PROBLEM DESCRIPTION:
Copy out everything in the material from the line containing "1105x657 pixels. At" down to the line containing "pos(712,228)", both included, word for word. Leave the pictures out of your answer.

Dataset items
— start —

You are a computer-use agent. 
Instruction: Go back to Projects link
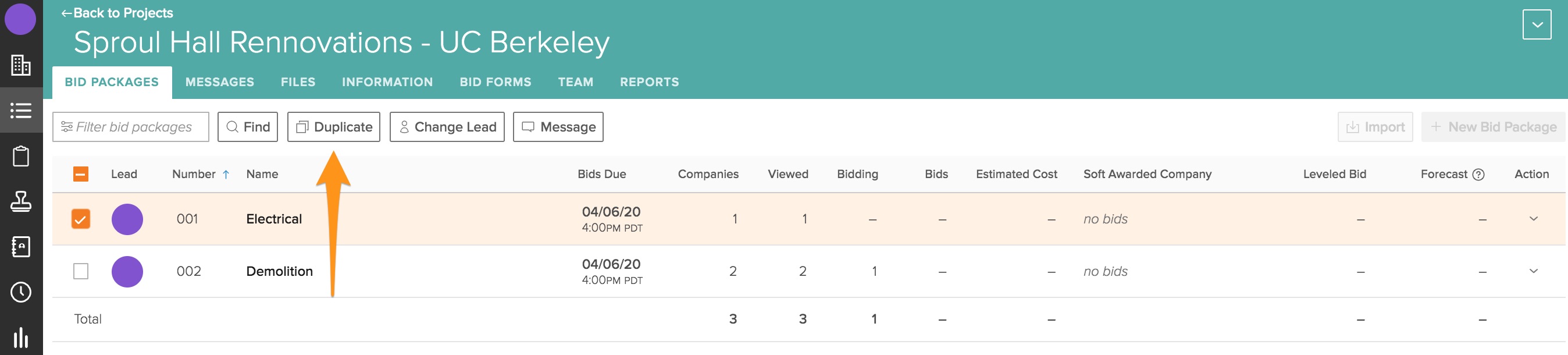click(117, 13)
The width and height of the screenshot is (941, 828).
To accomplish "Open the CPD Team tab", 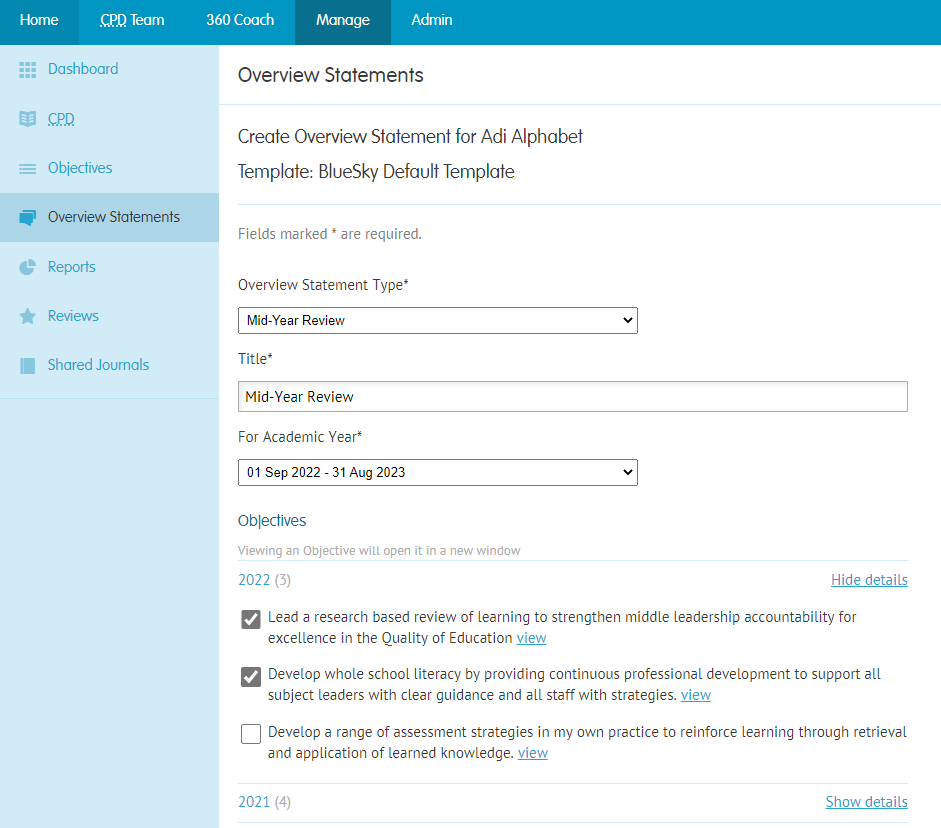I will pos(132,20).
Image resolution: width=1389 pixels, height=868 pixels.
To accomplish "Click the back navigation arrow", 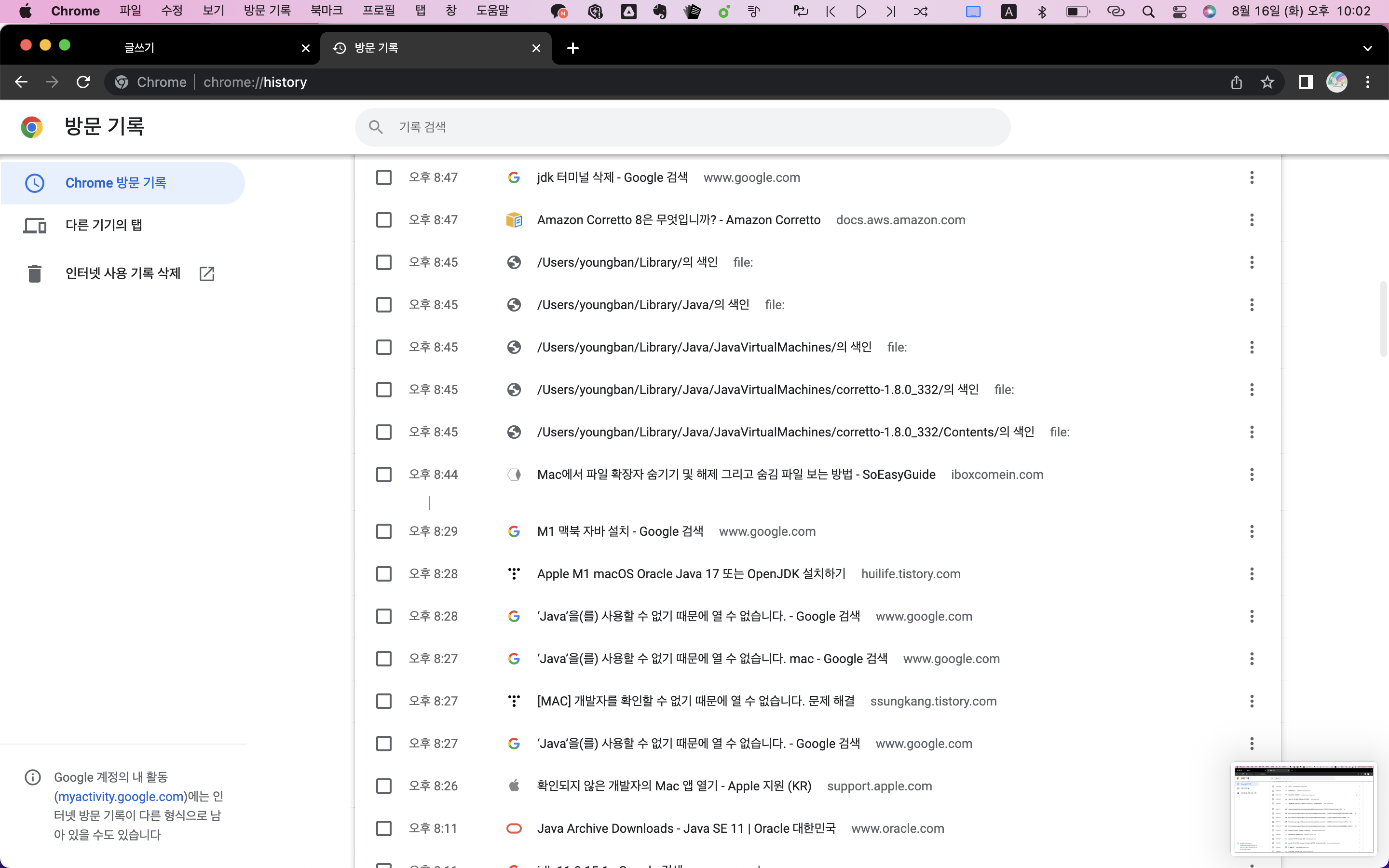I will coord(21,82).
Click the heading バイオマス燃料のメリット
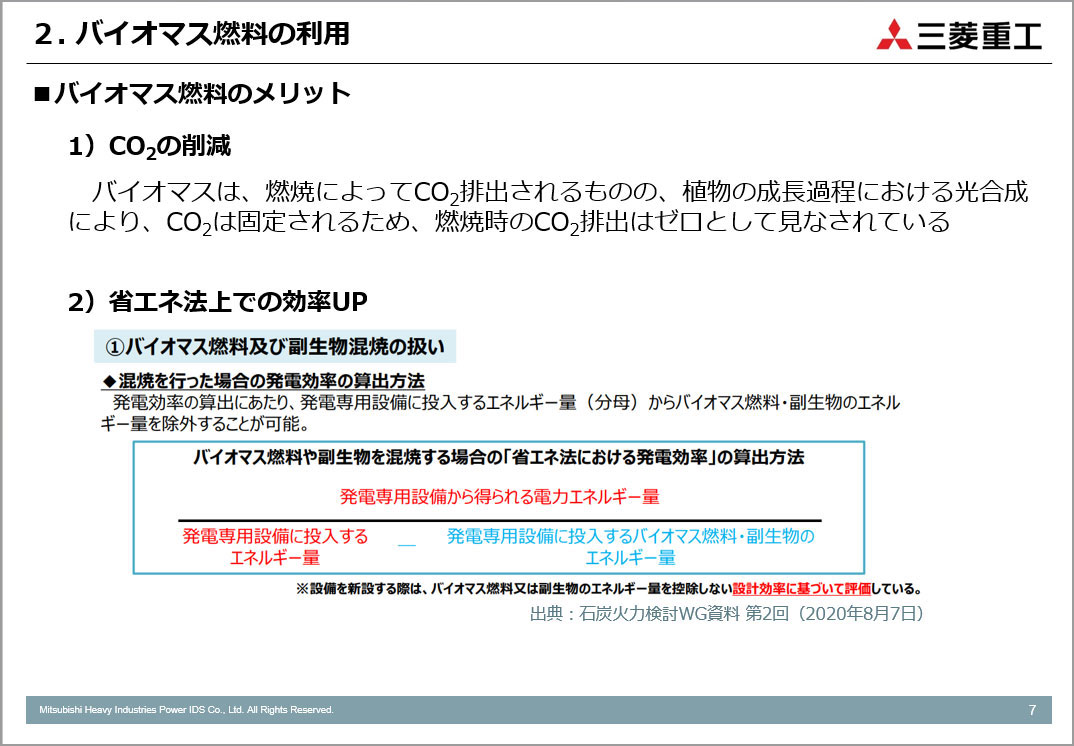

— end —
— start —

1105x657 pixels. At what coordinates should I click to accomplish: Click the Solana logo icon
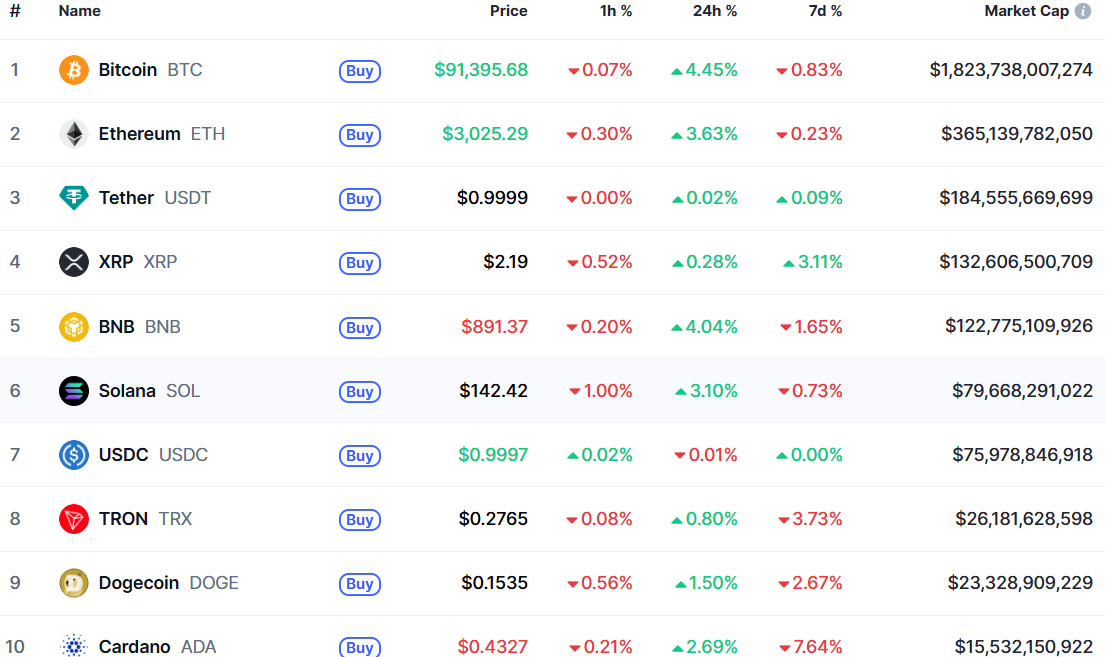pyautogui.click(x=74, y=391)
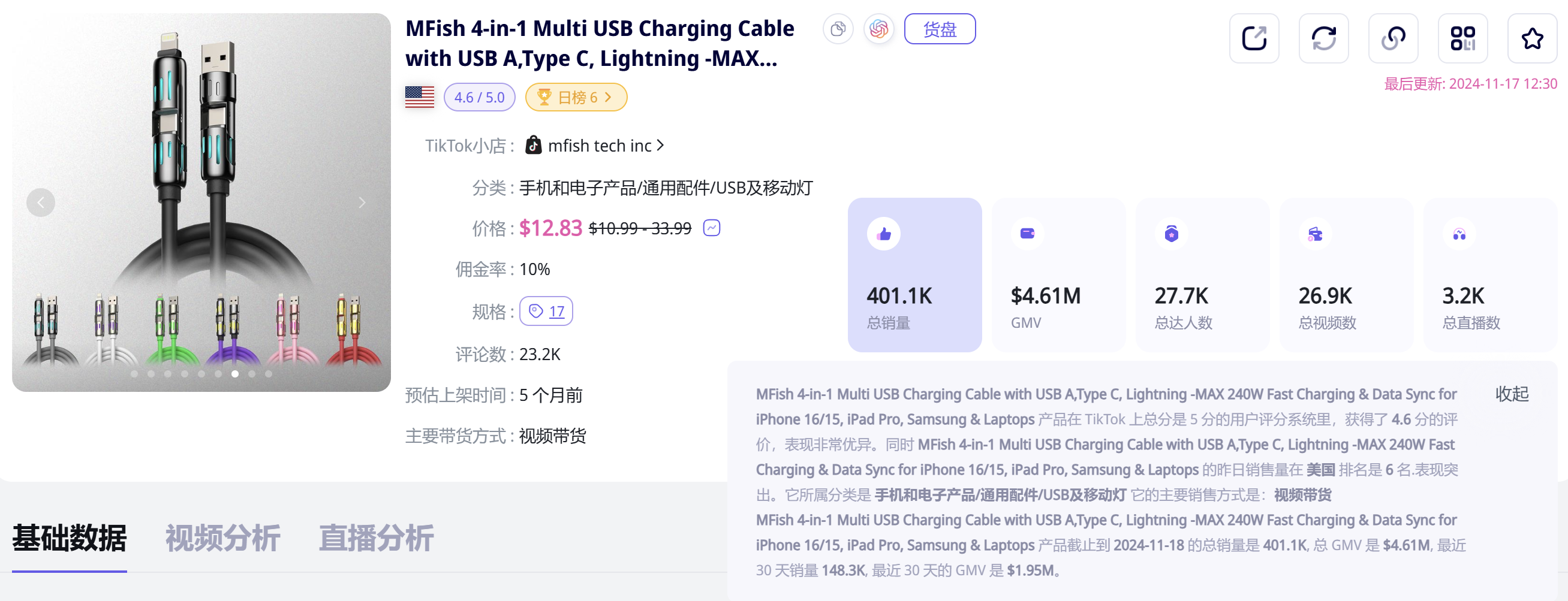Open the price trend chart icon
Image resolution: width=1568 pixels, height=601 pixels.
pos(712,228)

— end —

WRITTEN RESPONSE:
1105x657 pixels. At what coordinates should I click to accomplish: Click the Solana logo icon
pyautogui.click(x=74, y=391)
Open the price trend chart icon
Image resolution: width=1568 pixels, height=601 pixels.
pos(712,228)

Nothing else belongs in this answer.